Benedetti et al. 2021 studied that DDH patients who went through THR, a strengthening exercise programme for the gluteal muscles resulted in an improvement in muscle strength, which enhanced efficiency and satisfaction with treatment [16]. Piechocka et al. 2018 mentioned that Physiotherapy is employed in surgical, conservative, and preventive treatments, and it plays a significant part in all of them. Physiotherapy is used to treat hip joints. It takes the form of massage, kinesiotherapy, and the selection of the right orthopedic equipment to correct the problem and preserve the therapeutic impact obtained following surgical treatment.

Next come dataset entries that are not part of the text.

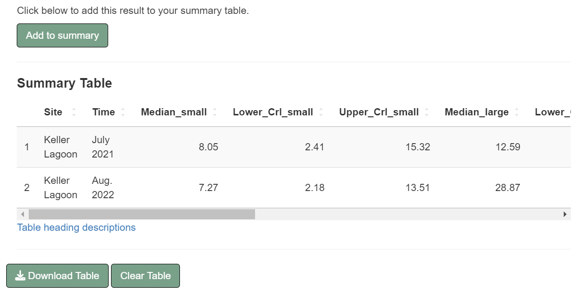The width and height of the screenshot is (580, 293).
Task: Click the sort arrows beside Median_small header
Action: (215, 112)
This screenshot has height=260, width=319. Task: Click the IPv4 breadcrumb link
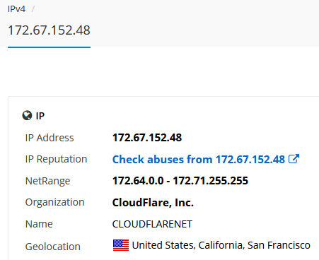(x=16, y=9)
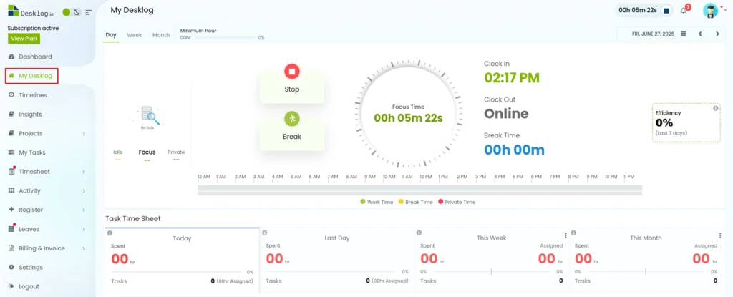Screen dimensions: 733x297
Task: Toggle the dark mode moon switch
Action: [x=77, y=12]
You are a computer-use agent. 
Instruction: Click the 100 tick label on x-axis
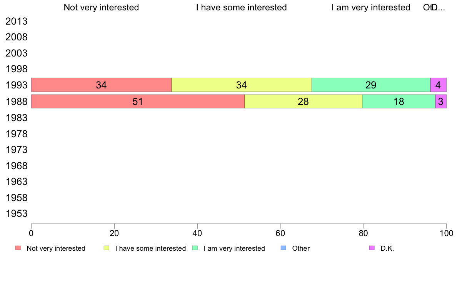[x=446, y=233]
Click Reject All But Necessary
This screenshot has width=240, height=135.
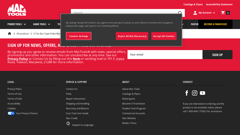(x=132, y=36)
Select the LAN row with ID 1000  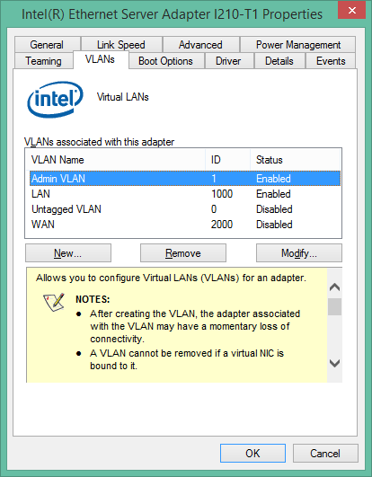(185, 194)
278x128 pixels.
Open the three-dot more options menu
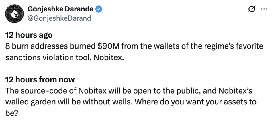264,9
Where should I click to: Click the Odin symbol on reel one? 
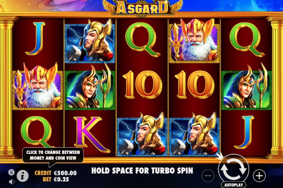37,87
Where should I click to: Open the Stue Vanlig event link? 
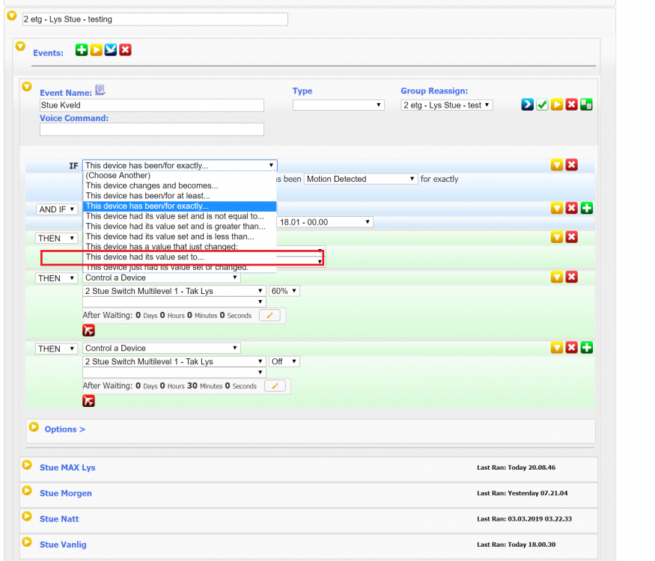click(x=63, y=545)
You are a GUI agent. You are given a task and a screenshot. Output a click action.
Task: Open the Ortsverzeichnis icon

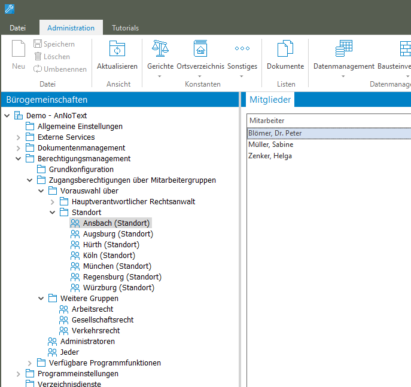[200, 50]
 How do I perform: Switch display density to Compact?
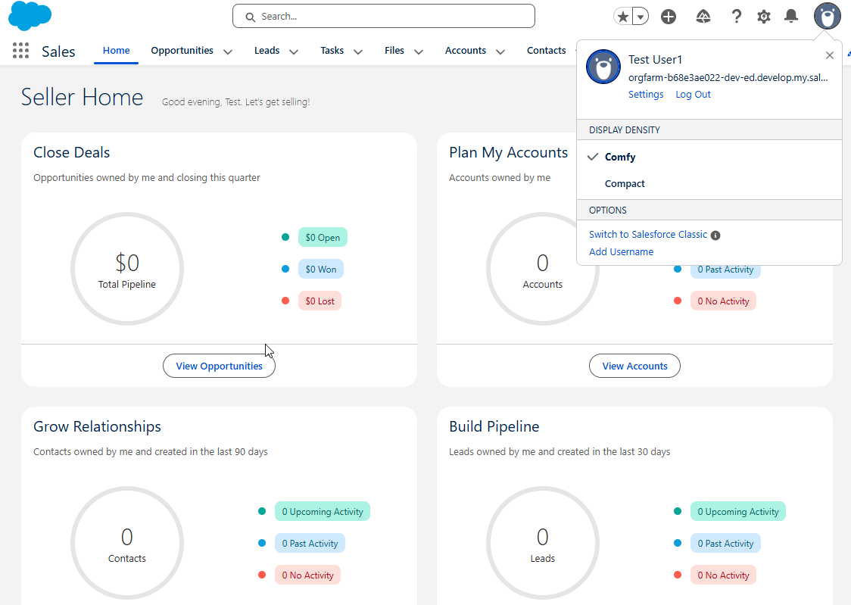(624, 183)
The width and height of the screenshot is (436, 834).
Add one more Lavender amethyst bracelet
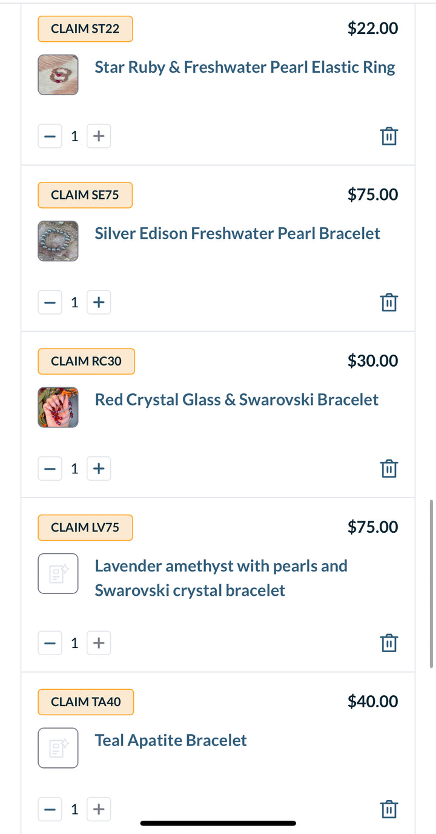pyautogui.click(x=99, y=642)
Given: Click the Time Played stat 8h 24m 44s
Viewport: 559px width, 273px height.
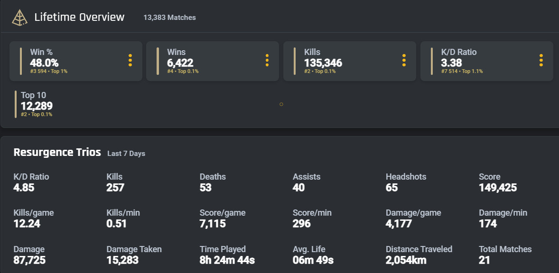Looking at the screenshot, I should [x=227, y=255].
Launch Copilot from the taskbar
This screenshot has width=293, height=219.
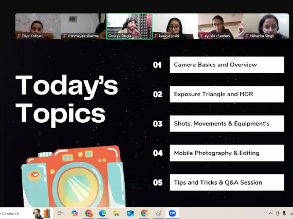pyautogui.click(x=75, y=213)
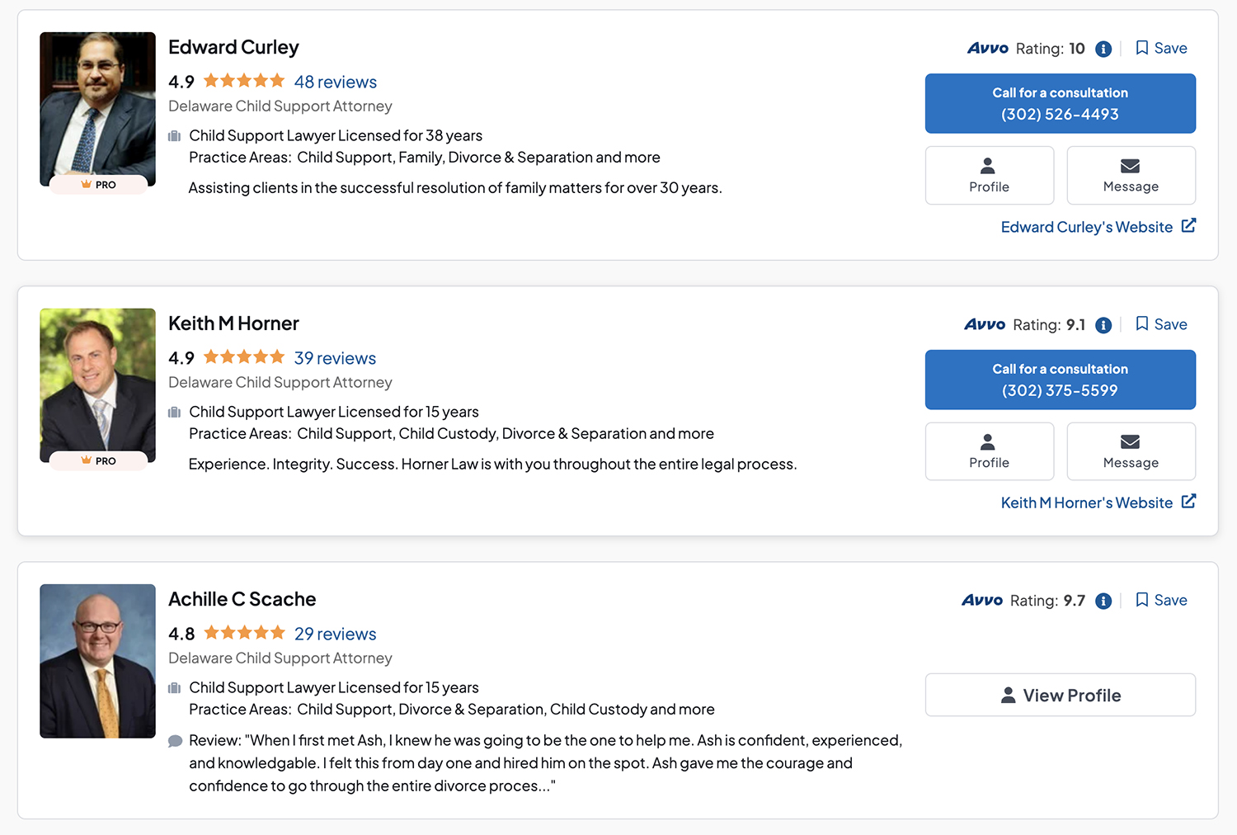1237x835 pixels.
Task: Open Edward Curley's 48 reviews
Action: pyautogui.click(x=335, y=82)
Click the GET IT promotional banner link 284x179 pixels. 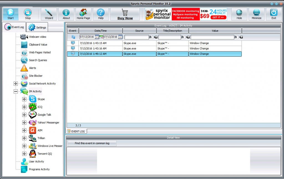(x=218, y=17)
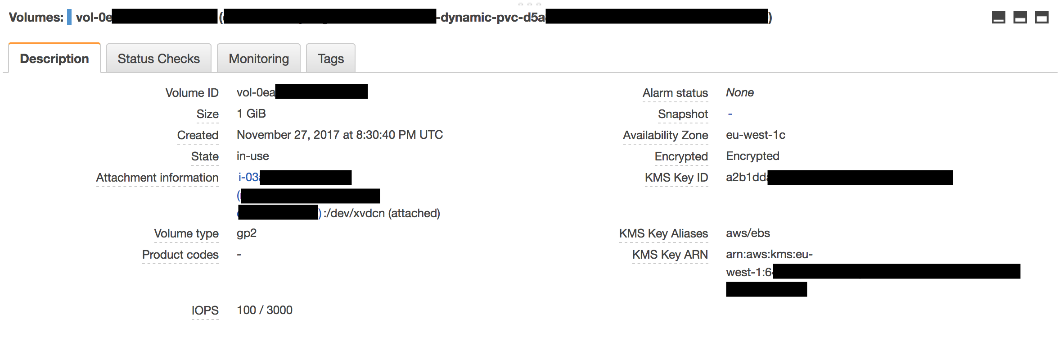Set details pane to half-height layout icon
Screen dimensions: 1063x347
tap(1020, 18)
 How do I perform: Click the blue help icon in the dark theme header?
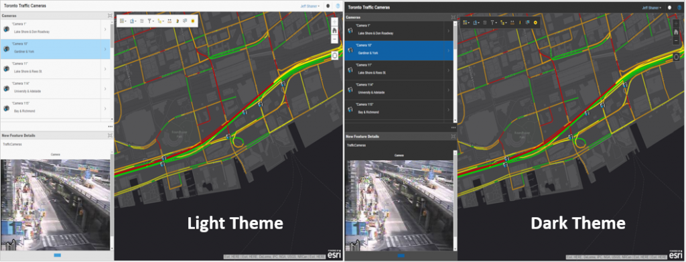coord(679,7)
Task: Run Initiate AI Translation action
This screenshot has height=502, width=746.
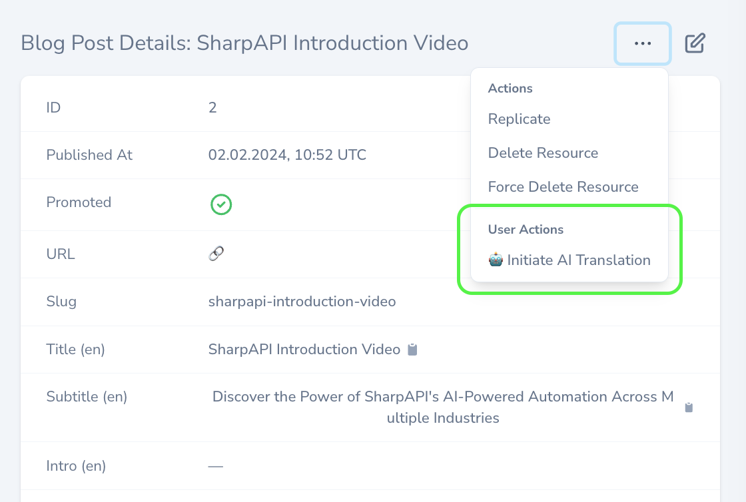Action: tap(569, 260)
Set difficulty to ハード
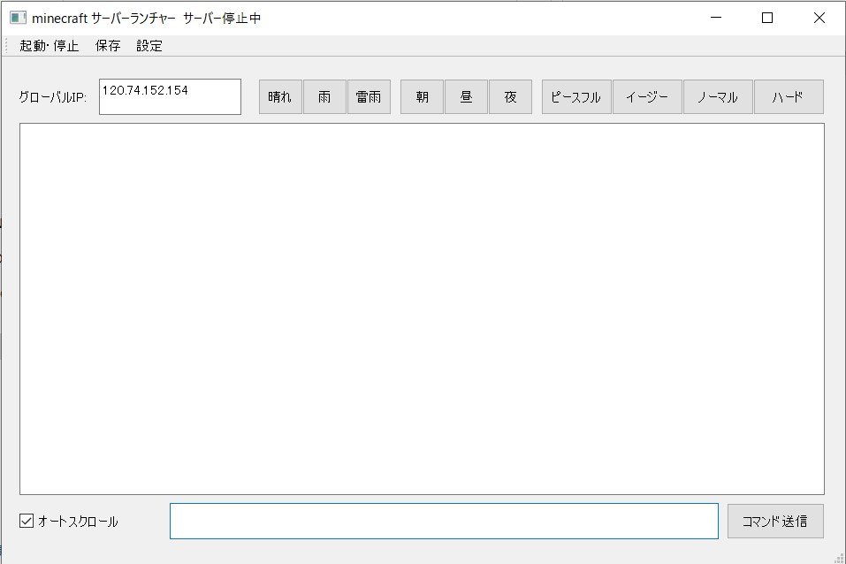 pos(788,97)
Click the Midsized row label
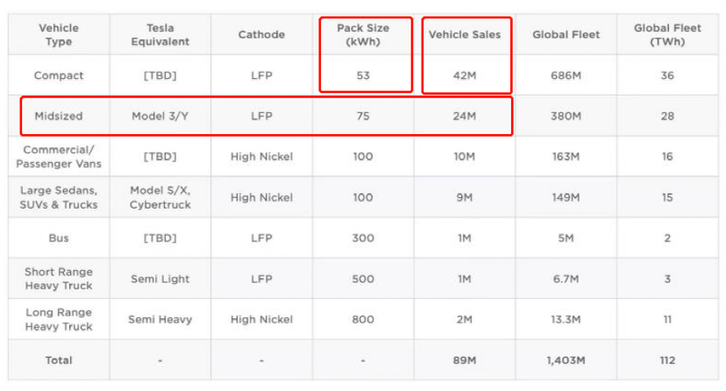Viewport: 726px width, 391px height. click(59, 116)
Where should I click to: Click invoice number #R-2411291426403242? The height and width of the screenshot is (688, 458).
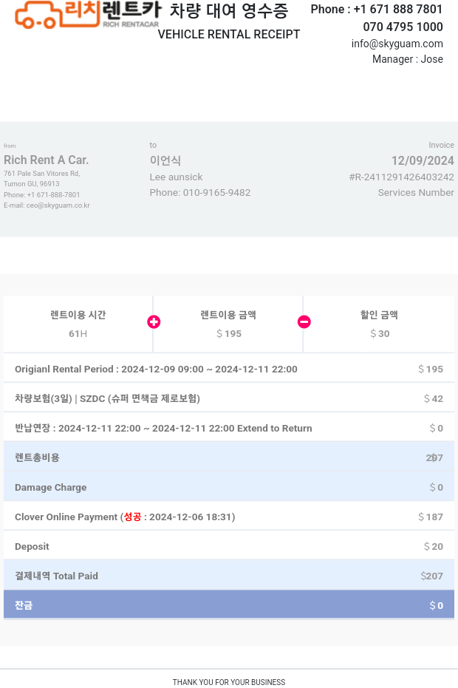pos(401,177)
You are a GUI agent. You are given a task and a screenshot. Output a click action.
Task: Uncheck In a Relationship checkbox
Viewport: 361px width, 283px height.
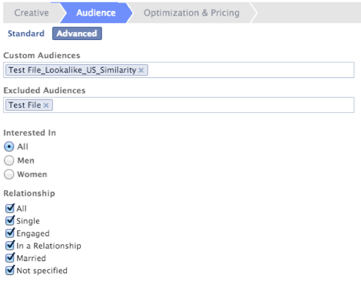pyautogui.click(x=10, y=245)
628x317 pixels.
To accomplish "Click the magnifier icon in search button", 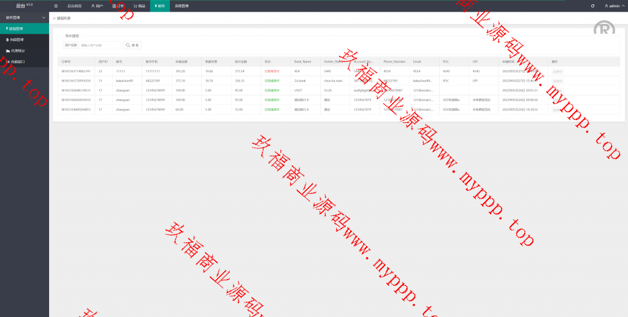I will click(x=128, y=45).
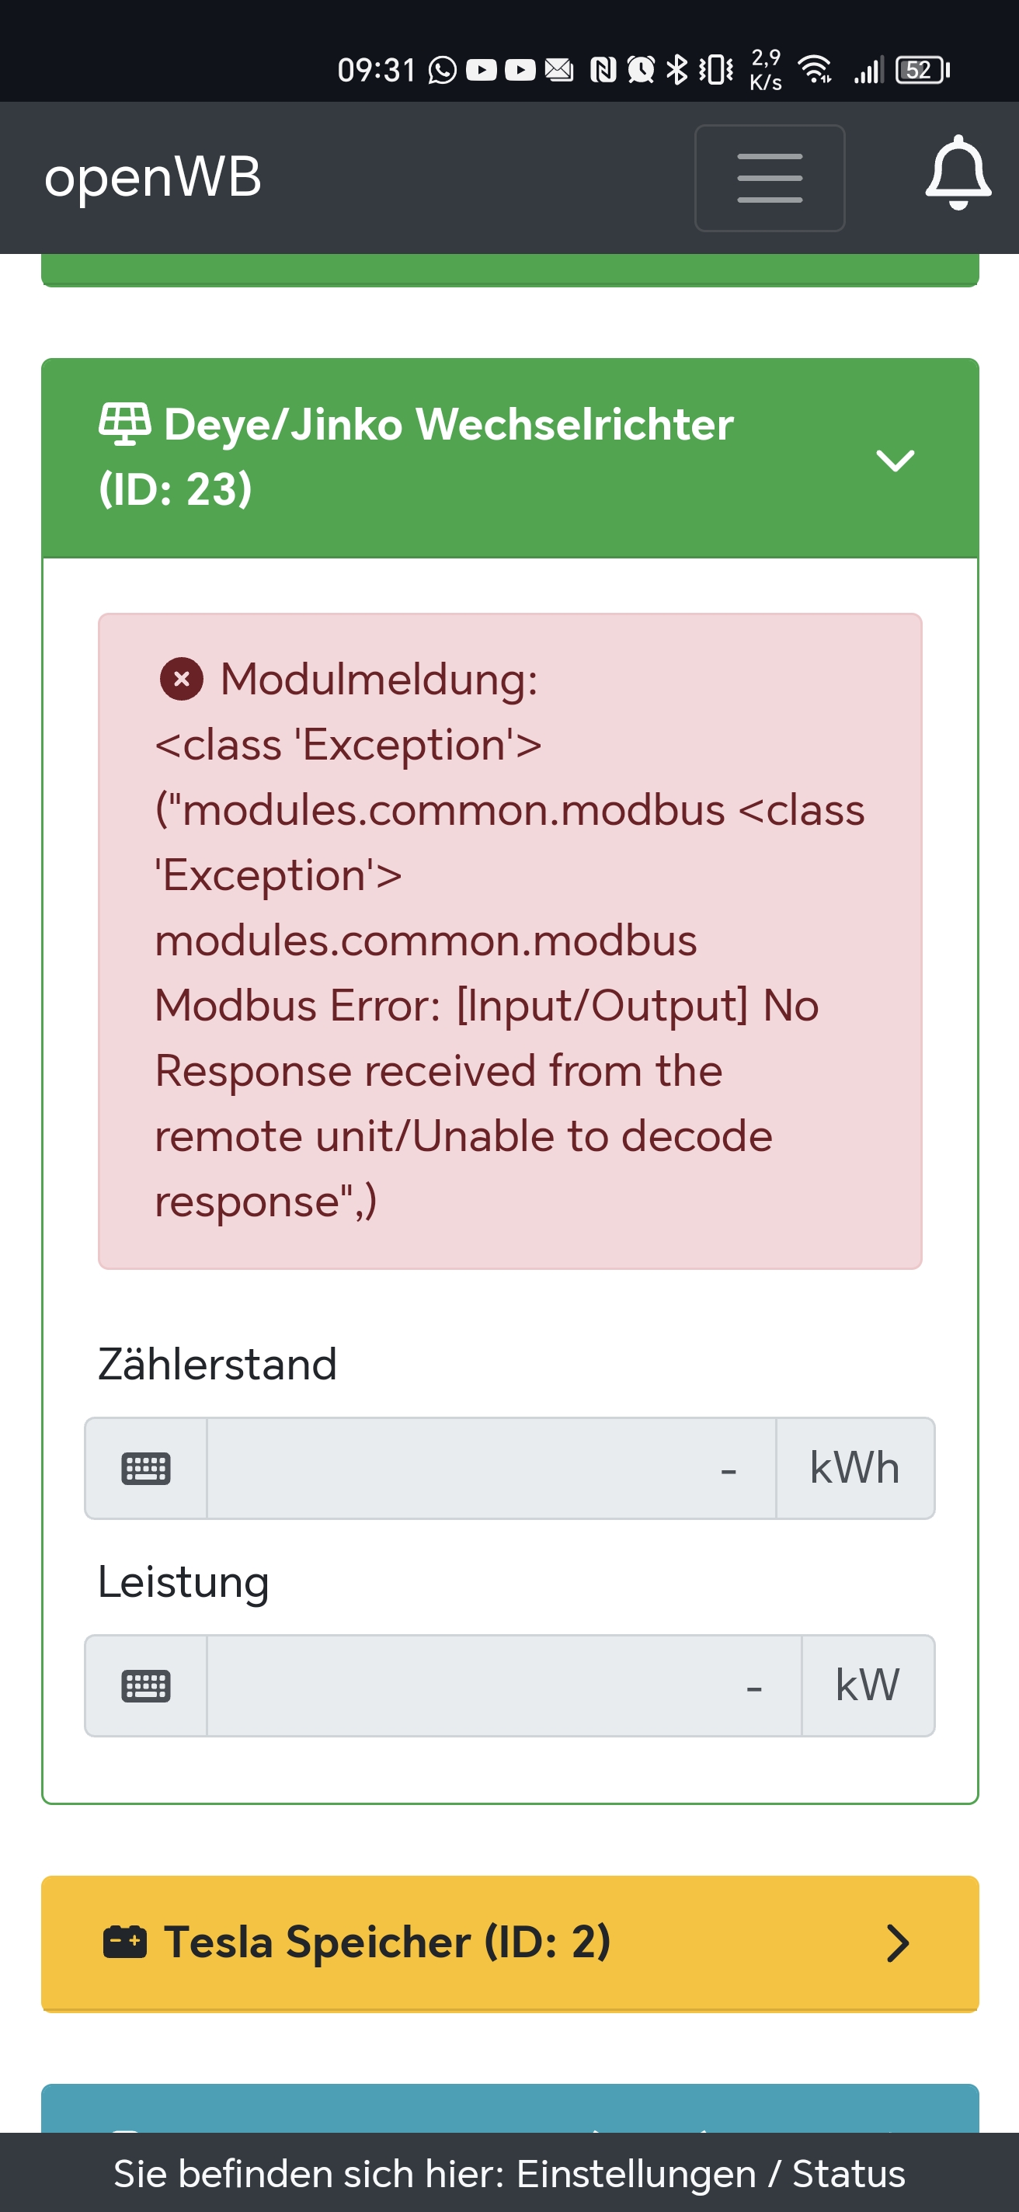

It also allows and aids in the maintenance of normal limb function [17]. In patients with intra-articular hip pathology, conservative treatments, such as exercise modification and physical therapy, may be employed as the treatment of choice [18]. The application of massage, physiotherapy, gymnastics, and chromotherapy without using orthopedic structures to treat lower limbs with established hip dislocations or subluxations, which inevitably caused the joint's structural modifications to advance [19]. Aykurt, B et al. 1987 studied those 22 hips from 17 individuals who had been diagnosed with congenital dislocation of hip received postoperative therapy. The Physical Therapy and Rehabilitation Department carried out the rehabilitation interventions after the Department of Orthopedic Surgery, Ataturk University, performed surgery using the Radical Deduction Technique. The patients were evaluated by carefully taking into account a number of factors, including pain severity, range of motion, muscular strength, walking ability, and compliance with the extensive rehabilitation regimen. The patients' ability to regain a functional hip joint was finally made possible by the rehabilitation program's effectiveness, which was demonstrated by the improvement of normal hip range of motion and the growth of muscular strength [20].
Conclusions
The study revealed the efficacy of a tailored therapy strategy that focuses on gait and balance training to improve postural control and mobility and flexibility. Furthermore, patient awareness of the necessity of care following discharge was emphasized, with positive results. The study revealed positive effects of specialized therapies named hippotherapy and Vojta treatment that played a very important role in improving patients'gait, balance and postural control issues. Indeed, notwithstanding the observed amelioration in the patient's condition, it is imperative to underscore the significance of diligent and consistent follow-up as an integral component of the rehabilitation process. This case report serves as a beacon of hope for individuals facing DDH, healthcare professionals, and caregivers, demonstrating that with early intervention, a holistic approach, patient engagement, and a collaborative effort, successful rehabilitation, and improved quality of life are attainable goals in managing Developmental dysplasia of hip.